The main security in the Russian economy in 2009 may be a written agreement to fulfill government anticrisis directives without deviation.
Photo: AP
| Other Photos |
 |
|
 |
The Govt Knows How to Spend Money
// Anticrisis spending shows the one true direction
The anticrisis action plan published by the government on Friday partially legalizes the economic crisis that began in August as a crisis in the banking system. The “recovery” announced by Russian Prime Minister Vladimir Putin of finance and a number of sectors of the economy does not include mass nationalization of companies nor great increases in state spending to save the economy. Instead, a third way has been found – prescriptive instructions on how to spend the trillions of rubles already given out.
The government has officially acknowledged the existence of the economic crisis. On Friday, it published an “action plan directed toward recovery in the financial sector and individual sectors of the economy.” As the title implies, the problems of the Russian economy, which Putin insisted last month should not be considered in crisis, are officially acknowledged to have engulfed finance entirely, and the rest of the economy partially.

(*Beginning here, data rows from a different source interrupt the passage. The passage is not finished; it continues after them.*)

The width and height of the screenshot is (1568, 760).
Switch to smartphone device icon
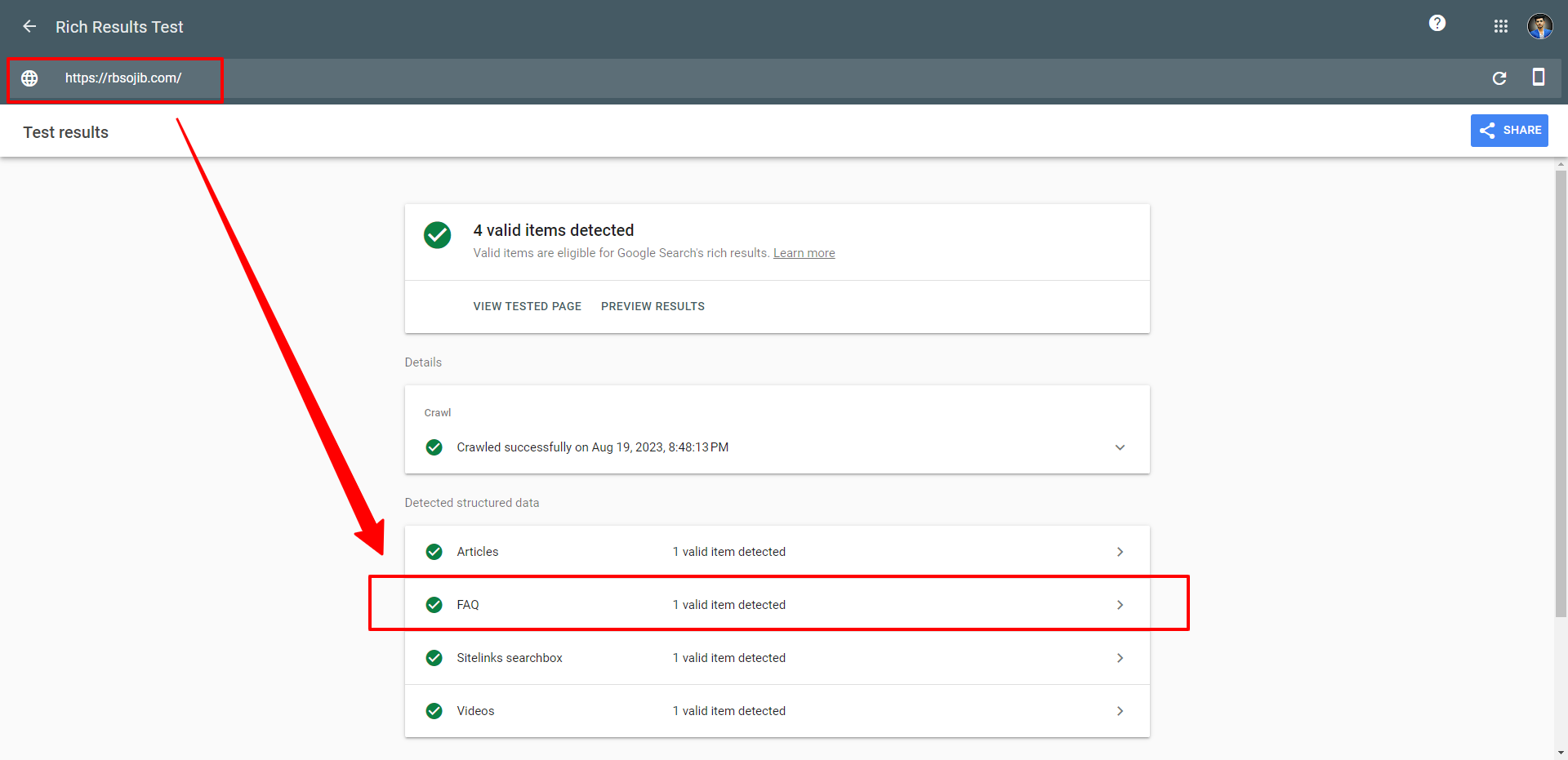click(1538, 78)
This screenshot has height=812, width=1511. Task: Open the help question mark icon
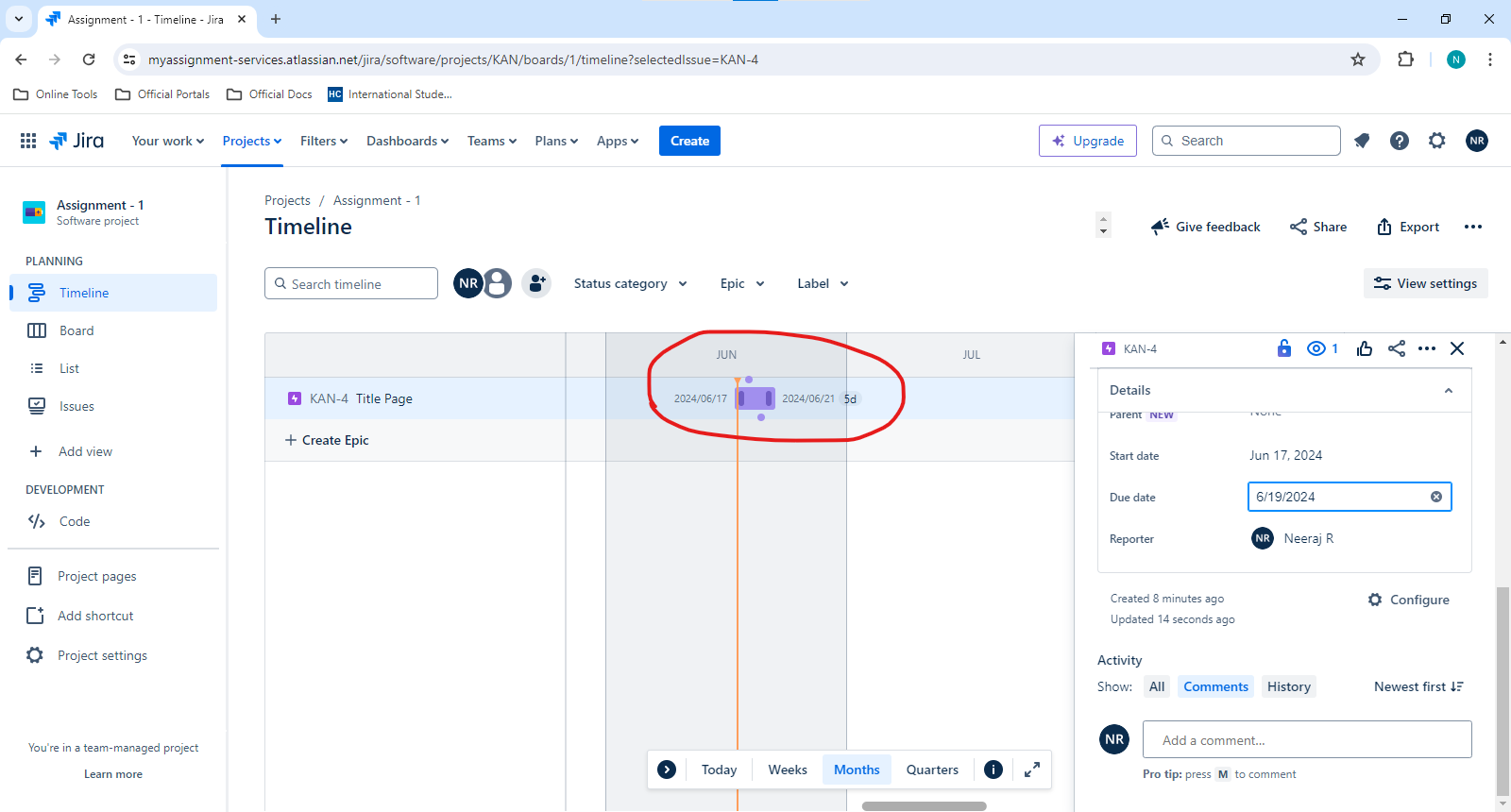[1400, 141]
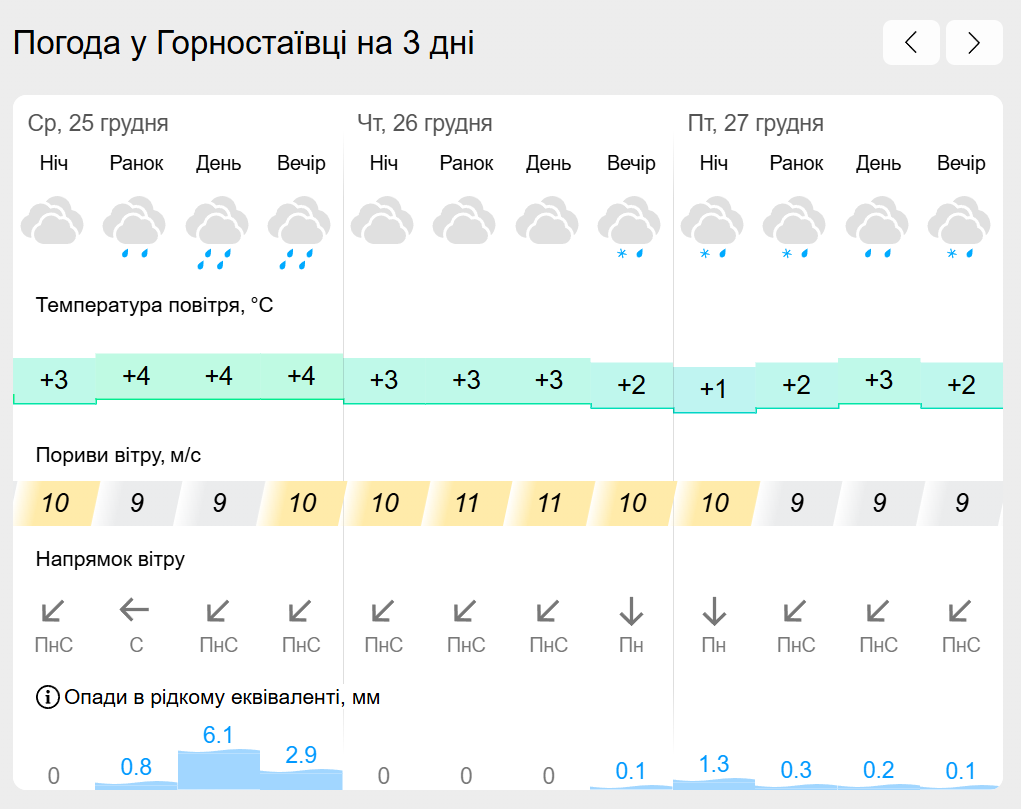
Task: Click rain cloud icon for Friday День
Action: pos(878,227)

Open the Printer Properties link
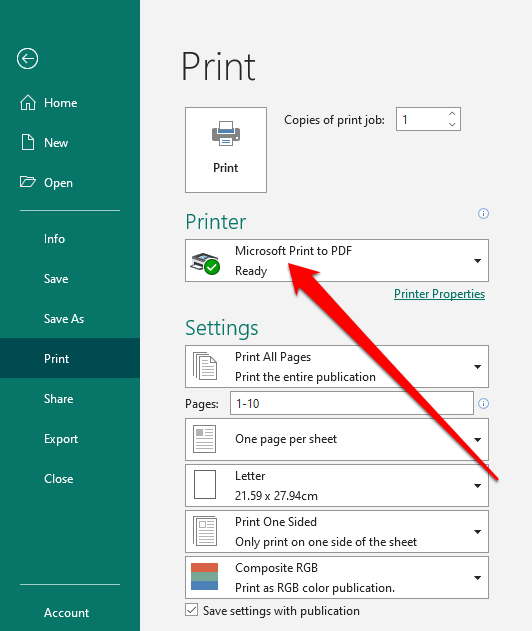coord(439,294)
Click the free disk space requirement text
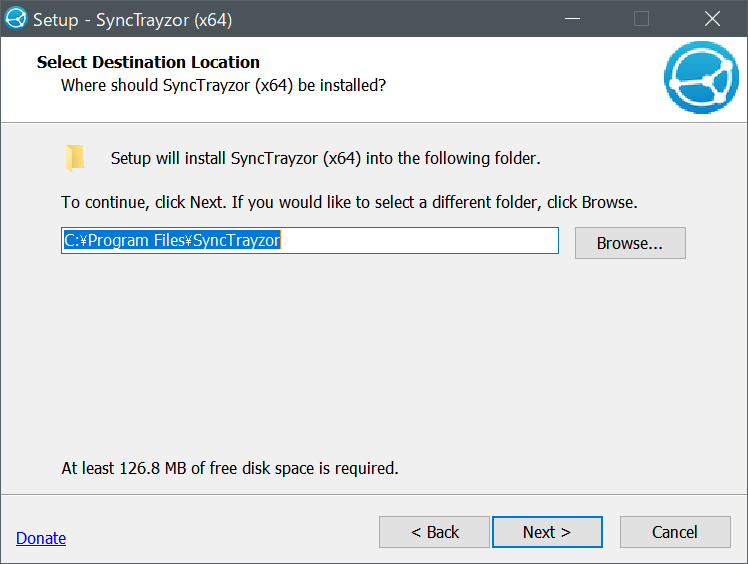748x564 pixels. click(230, 468)
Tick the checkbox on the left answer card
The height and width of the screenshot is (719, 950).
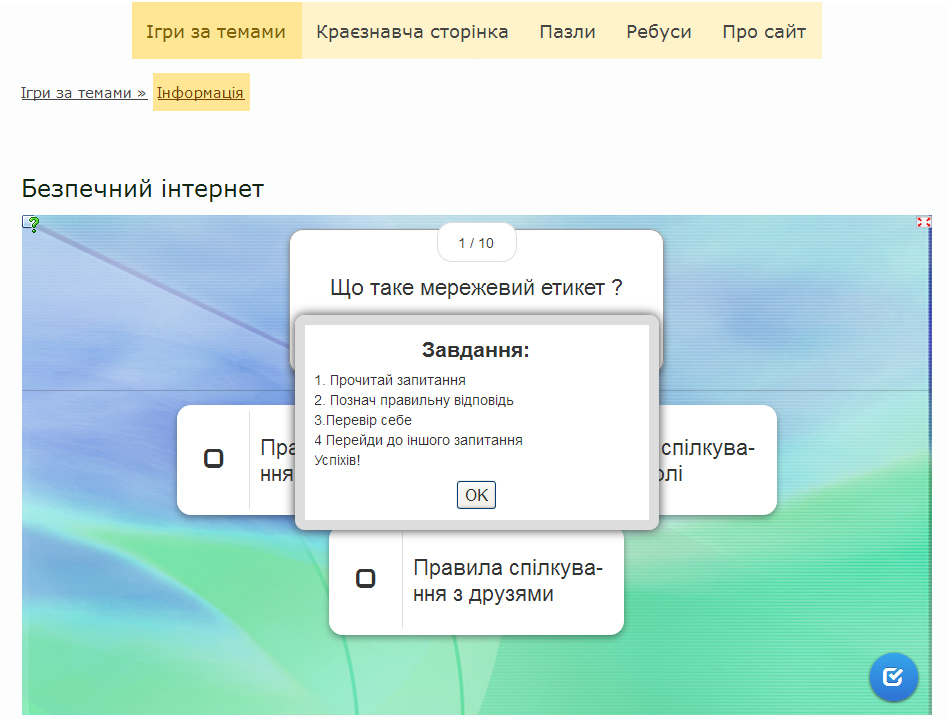pos(213,459)
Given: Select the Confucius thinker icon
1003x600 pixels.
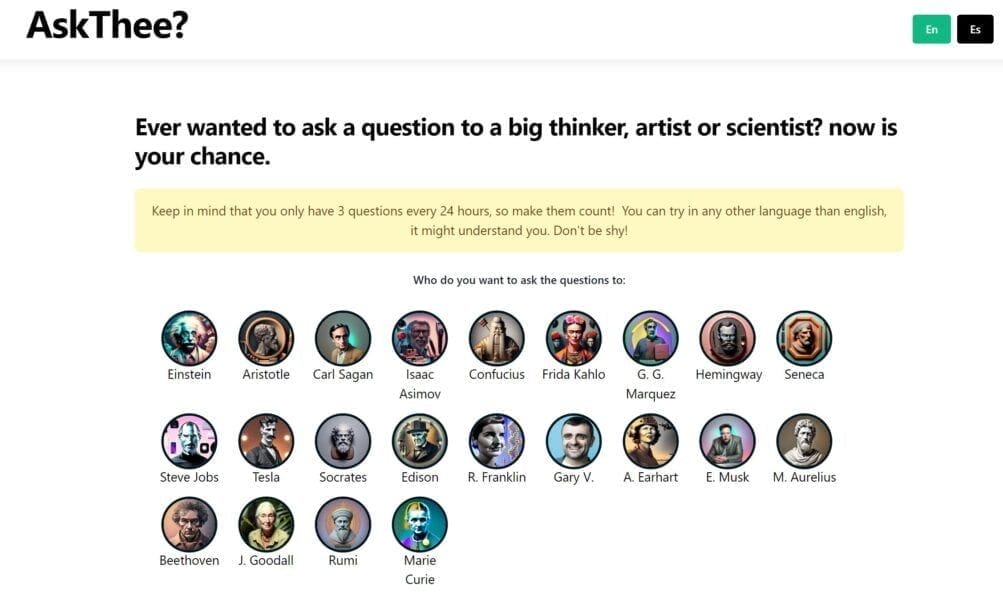Looking at the screenshot, I should (496, 337).
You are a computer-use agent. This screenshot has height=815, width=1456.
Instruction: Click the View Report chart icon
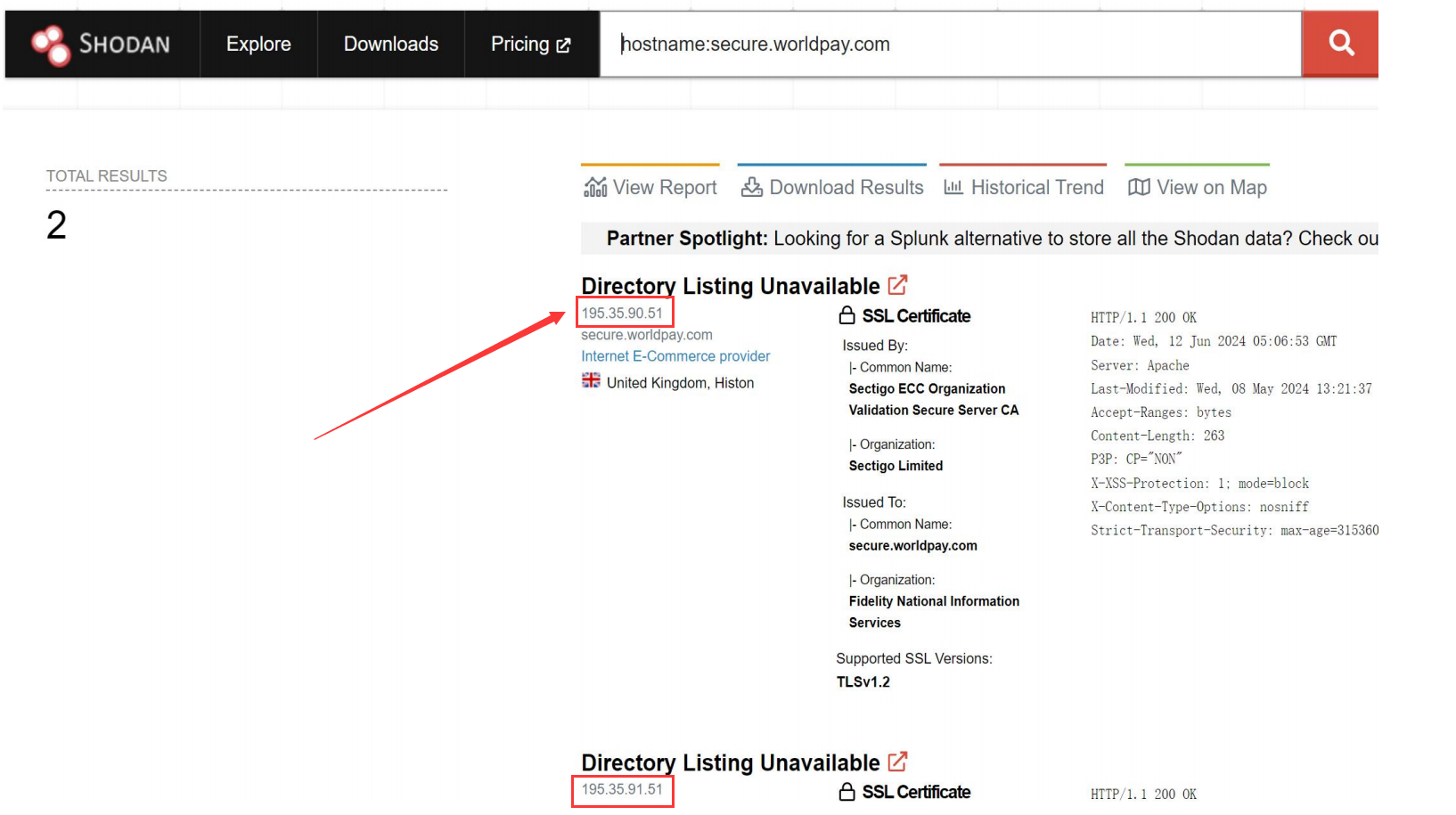pos(594,187)
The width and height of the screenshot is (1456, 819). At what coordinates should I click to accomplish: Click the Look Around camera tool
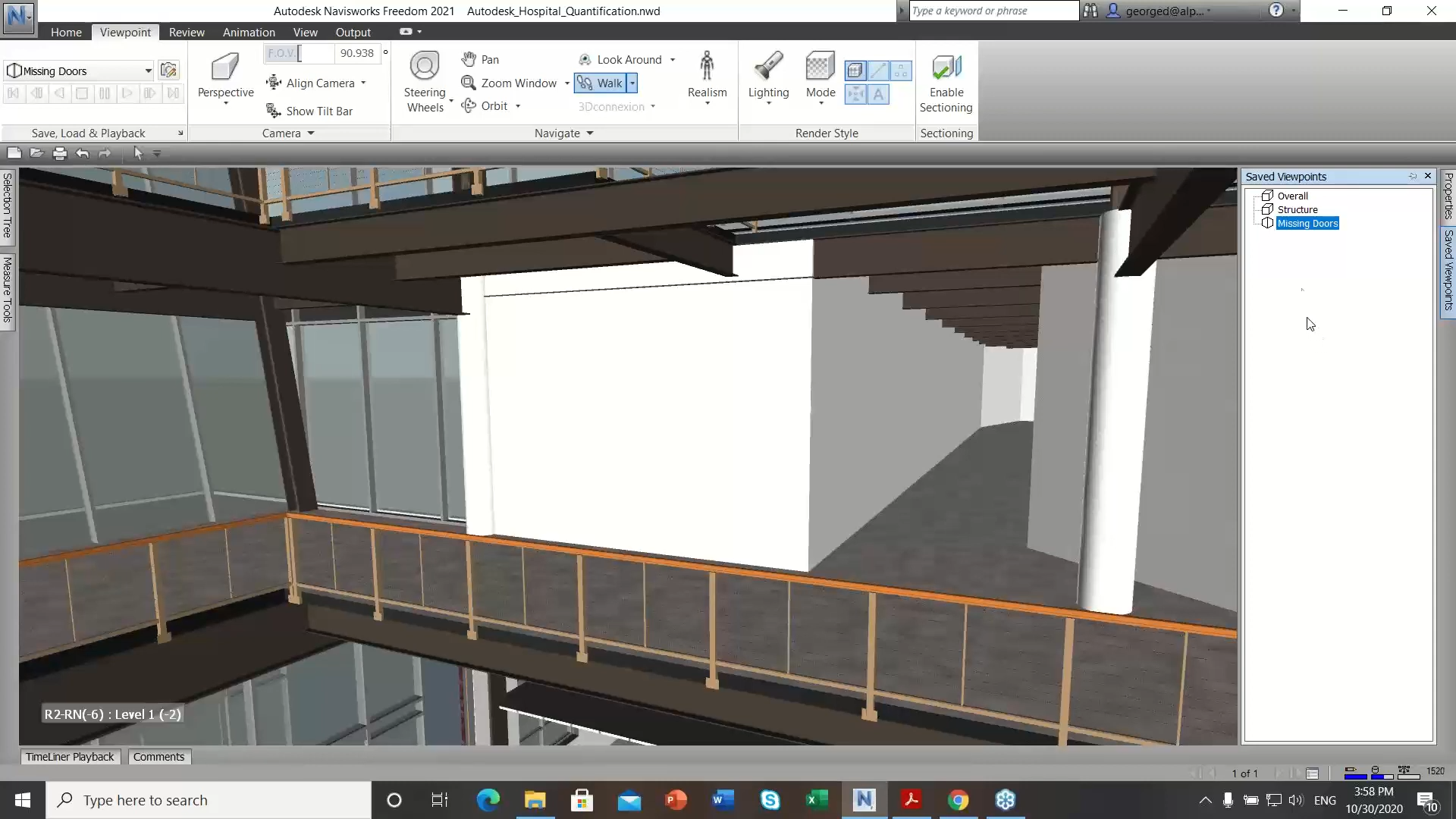pos(618,59)
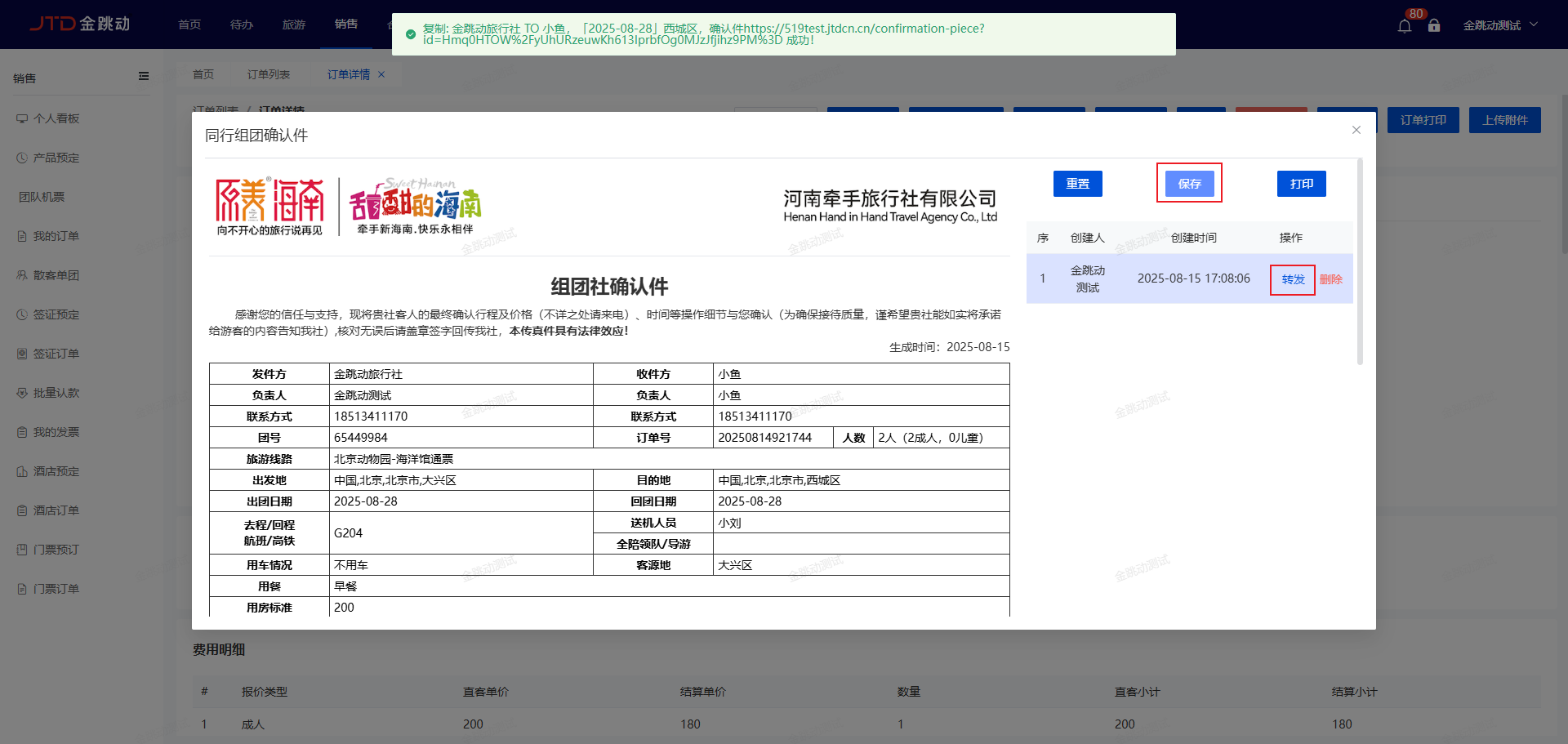Click the notification bell icon
1568x744 pixels.
(x=1404, y=26)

They began drafting the document on October 30, after the meeting with Putin at Novo-Ogarevo and a number of meetings before that Deputy Prime Ministers Igor Shuvalov, Alexey Kudrin and Igor Sechin. There had been no intentions before that of creating an anticrisis plan beyond the sessions at which the Finance Ministry, Central Bank and Vneshekonombank made their unprecedented decisions to use 5.4 trillion rubles to support the economy. That money is not mentioned in the new plan.
The action plan published on the government website consists of 55 tasks broken down into ten blocks. Thirty-six points in the plan concern general economic measures, the financial system and support for domestic demand, the labor market and small business. The remaining 19 target individual sectors of the economy. To support raw materials, there is a single point. The government will draft a law before the end of the month to change the timetable for determining oil prices used to calculate export duties. That time is now two months. The new period is not yet known.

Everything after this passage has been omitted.